• _What you are asked to do_: Rewrite the lines from the one containing "Image resolution: width=1600" through the one containing "tap(1341, 495)", swapping "Apply filters" for "Reset filters" and changing nothing else. Return only those lines, without the pictures.
::: Records for the exercise :::
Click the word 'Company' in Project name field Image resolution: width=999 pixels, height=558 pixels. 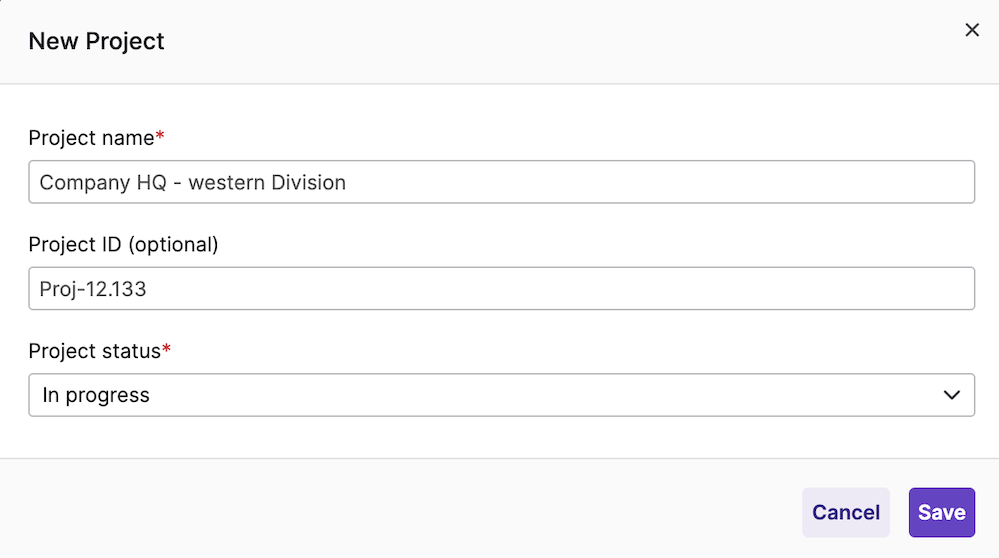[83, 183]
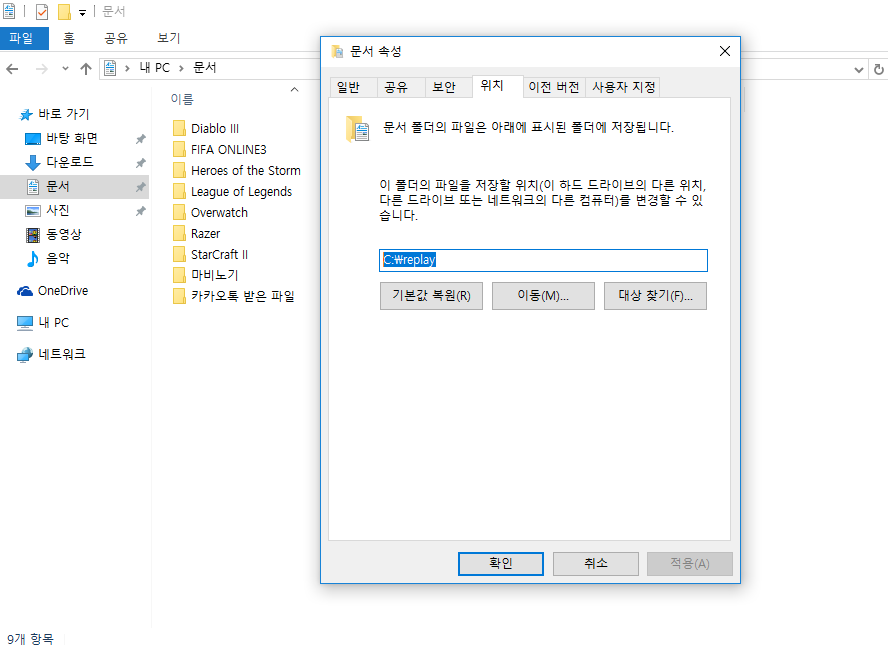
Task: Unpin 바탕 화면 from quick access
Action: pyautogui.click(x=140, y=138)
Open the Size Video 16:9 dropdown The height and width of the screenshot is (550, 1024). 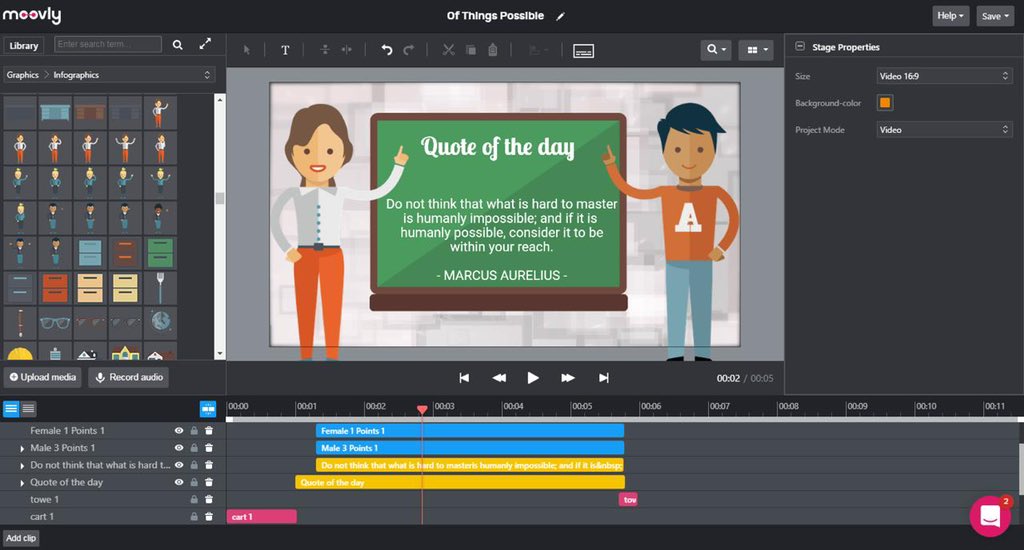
:::
::: Records for the exercise :::
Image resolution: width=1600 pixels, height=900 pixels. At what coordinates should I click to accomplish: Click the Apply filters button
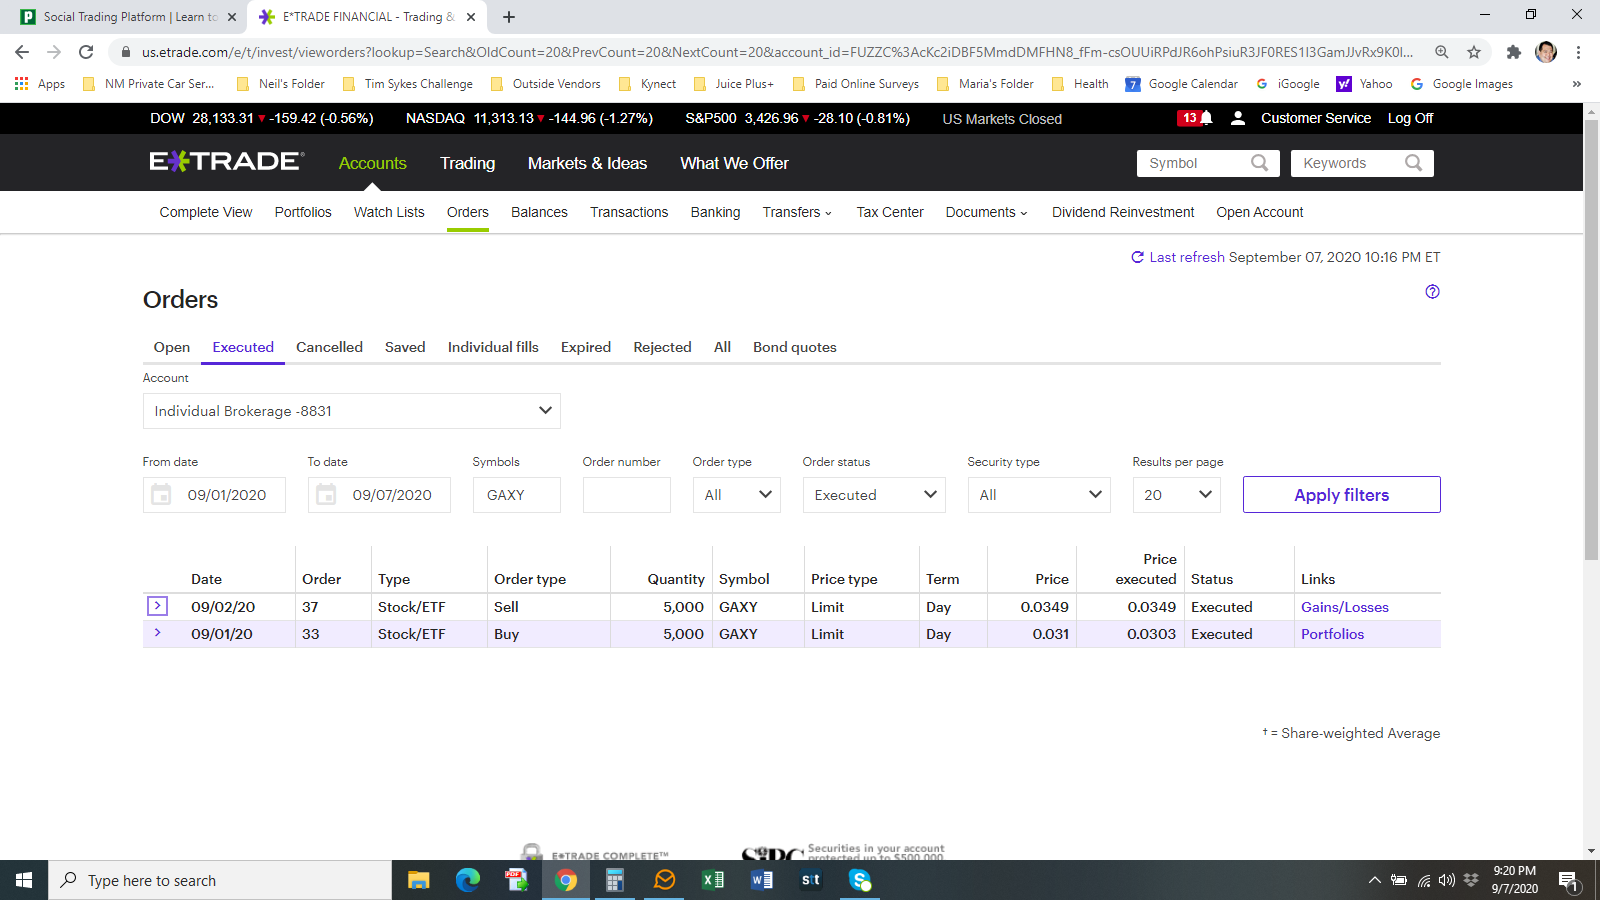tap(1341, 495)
:::
::: Records for the exercise :::
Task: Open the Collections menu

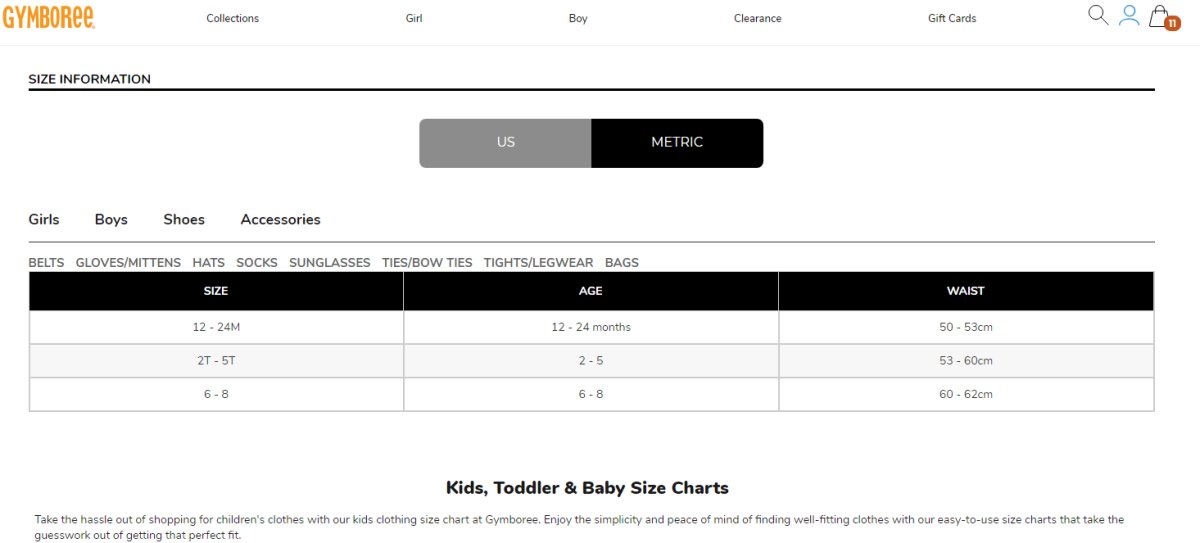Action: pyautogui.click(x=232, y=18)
:::
• _Task solution_:
Image resolution: width=1600 pixels, height=900 pixels. At what coordinates should I click to accomplish: Click the Reset filters button
tap(1341, 495)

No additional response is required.